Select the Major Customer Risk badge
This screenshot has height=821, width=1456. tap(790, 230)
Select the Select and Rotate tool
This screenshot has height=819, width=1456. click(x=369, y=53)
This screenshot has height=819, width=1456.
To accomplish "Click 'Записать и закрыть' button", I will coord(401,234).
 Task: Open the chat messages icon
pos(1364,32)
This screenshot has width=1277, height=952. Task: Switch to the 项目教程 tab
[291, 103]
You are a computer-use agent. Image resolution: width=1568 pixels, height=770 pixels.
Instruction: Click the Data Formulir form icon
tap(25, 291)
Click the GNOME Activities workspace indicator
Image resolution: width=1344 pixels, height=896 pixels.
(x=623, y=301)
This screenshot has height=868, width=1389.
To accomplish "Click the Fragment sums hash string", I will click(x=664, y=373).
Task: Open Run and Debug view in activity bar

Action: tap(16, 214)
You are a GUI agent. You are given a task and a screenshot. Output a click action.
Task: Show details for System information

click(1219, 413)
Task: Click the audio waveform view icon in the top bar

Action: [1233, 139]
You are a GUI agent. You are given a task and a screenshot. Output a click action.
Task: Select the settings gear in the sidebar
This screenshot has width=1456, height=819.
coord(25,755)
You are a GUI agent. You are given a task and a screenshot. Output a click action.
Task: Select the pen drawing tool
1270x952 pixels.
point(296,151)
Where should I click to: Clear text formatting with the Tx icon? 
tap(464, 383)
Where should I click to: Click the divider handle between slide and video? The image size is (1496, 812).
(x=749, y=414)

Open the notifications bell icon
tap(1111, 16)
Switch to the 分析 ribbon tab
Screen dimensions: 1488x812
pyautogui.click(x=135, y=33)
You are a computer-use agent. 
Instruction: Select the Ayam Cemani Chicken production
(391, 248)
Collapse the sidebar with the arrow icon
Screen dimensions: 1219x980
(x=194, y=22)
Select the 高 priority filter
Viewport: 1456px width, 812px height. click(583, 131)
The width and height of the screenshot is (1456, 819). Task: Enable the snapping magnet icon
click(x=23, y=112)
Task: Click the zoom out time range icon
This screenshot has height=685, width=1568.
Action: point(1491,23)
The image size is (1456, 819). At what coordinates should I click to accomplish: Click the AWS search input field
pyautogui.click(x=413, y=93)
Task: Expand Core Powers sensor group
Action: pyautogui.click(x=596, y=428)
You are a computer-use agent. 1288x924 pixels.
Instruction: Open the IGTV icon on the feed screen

• • •

### WHAT YOU WILL DO:
Copy exactly the line that contains "This screenshot has height=685, width=1568." and all lines after it in the listing above, through the final line, and nothing else.

### EXPECTED ANSWER:
This screenshot has height=685, width=1568.
Action: point(1491,23)
The image size is (1456, 819). At what coordinates should I click to accomplish: Click the AWS search input field
pyautogui.click(x=413, y=93)
Task: Expand Core Powers sensor group
Action: pyautogui.click(x=596, y=428)
You are a computer-use agent. 1288x924 pixels.
Instruction: Open the IGTV icon on the feed screen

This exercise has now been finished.